İZMİR VERGİ DAİRESİ BAŞKANLIĞI

Mükellef Hizmetleri Gelir Vergileri Grup Müdürlüğü

 

 

 

 

Sayı

:

.4.35.16.01-176200-406

23/08/2011

Konu

:

Avukatlık Vekalet Ücretinin İadesi

 

         

 

İlgide kayıtlı özelge talep formunda; vekili bulunduğunuz ... lehine ... Belediye Başkanlığı'na açmış olduğunuz kamulaştırma davasını yerel mahkeme kararı ile kazanarak ... tarih ... nolu Serbest Meslek Makbuzuyla vekalet ücretlerini tahsil ettiğiniz makbuzları serbest meslek defterinize kaydederek dönem KDV, Geçici Vergi ve Gelir Vergisi beyannamelerinize dahil ettiğiniz, ancak Yargıtay Kararı ile yerel mahkemenin verdiği karar aleyhinize bozulduğundan tahsil ettiğiniz vekalet ücretleriyle, müvekkilinize tahsilatın tamamını iade etmeniz nedeniyle beyan ettiğiniz KDV ve Gelir Vergisinin düzeltmelerini nasıl yapacağınız konusunda tereddüte düştüğünüz belirtilerek Başkanlığımız görüşü talep edilmektedir.

193 sayılı Gelir Vergisi Kanununun 67 nci maddesinde, serbest meslek kazancı bir hesap dönemi içinde serbest meslek faaliyeti karşılığı olarak tahsil edilen para ve ayınlar ve diğer suretlerle sağlanan ve para ile temsil edilebilen menfaatlerden bu faaliyet dolayısıyle yapılan giderler indirildikten sonra kalan fark olduğu hükmü yer almıştır.

Aynı Kanunun 68 inci maddesinin 10 numaralı bendinde; Mesleki faaliyetle ilgili olarak kanun, ilam ve mukavelenameye göre ödenen tazminatların serbest meslek kazancının tespitinde gider olarak hasılattan indirilebileceği hükmü bulunmaktadır.

1136 sayılı Avukatlık Kanununun 164 ve 166 ncı maddeleri avukatlık ücretini tanımlamakta ve kaynakları itibariyle, sözleşmeye bağlı olarak iş sahibinden sağlanan vekalet ücreti ile dava sonunda kararla tarifeye dayanılarak karşı tarafa yüklenilecek vekalet ücreti olmak üzere iki ayrı vekalet ücretinden söz edilmektedir.

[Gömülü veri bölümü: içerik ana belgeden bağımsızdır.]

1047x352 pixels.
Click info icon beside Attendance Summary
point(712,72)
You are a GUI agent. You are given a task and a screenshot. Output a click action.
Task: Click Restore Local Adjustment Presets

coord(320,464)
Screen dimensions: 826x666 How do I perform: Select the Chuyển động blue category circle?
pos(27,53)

Bahsedilen Kanunun 4667 sayılı kanunla değişik 164 üncü maddesinin son fıkrasında; "... Dava sonunda, kararla tarifeye dayanılarak karşı tarafa yüklenecek vekalet ücreti avukata aittir. Bu ücret, iş sahibinin borcu nedeniyle takas ve mahsup edilemez, haczedilemez.", 168/3 üncü maddesinde, "Avukatlık (ücretinin takdirinde, hukuki yardımın tamamlandığı veya dava sonunda hüküm verildiği tarihte yürürlükte olan tarife esas alınır.", 169 uncu maddesinde de, "Yargı mercilerince karşı tarafa yükletilecek avukatlık ücreti, avukatlık ücret tarifesinde yazılı miktardan az ve üç katından fazla olamaz." denilmiş olup, Hukuk Usulü Muhakemeleri Kanunu'nda ise; yargılama giderlerinden sayılan vekalet ücretinin haksız çıkan taraftan alınarak haklı çıkan tarafa verileceği hükmüne yer verilmiştir.

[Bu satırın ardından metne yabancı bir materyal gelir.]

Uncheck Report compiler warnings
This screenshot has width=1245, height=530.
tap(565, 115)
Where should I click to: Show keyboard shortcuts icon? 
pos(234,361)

Diğer taraftan, 213 sayılı Vergi Usul Kanununun 236 ncı maddesinde; "Serbest meslek erbabı, mesleki faaliyetlerine ilişkin her türlü tahsilatı için iki nüsha serbest meslek makbuzu tanzim etmek ve bir nüshasını müşteriye vermek, müşteri de bu makbuzu istemek ve almak mecburiyetindedir." hükmü yer almaktadır.

Öte yandan, 3065 sayılı Katma Değer Vergisi Kanununun 1/1 inci maddesi uyarınca, serbest meslek faaliyeti çerçevesinde yapılan teslim ve hizmetler katma değer vergisine tabi bulunmaktadır.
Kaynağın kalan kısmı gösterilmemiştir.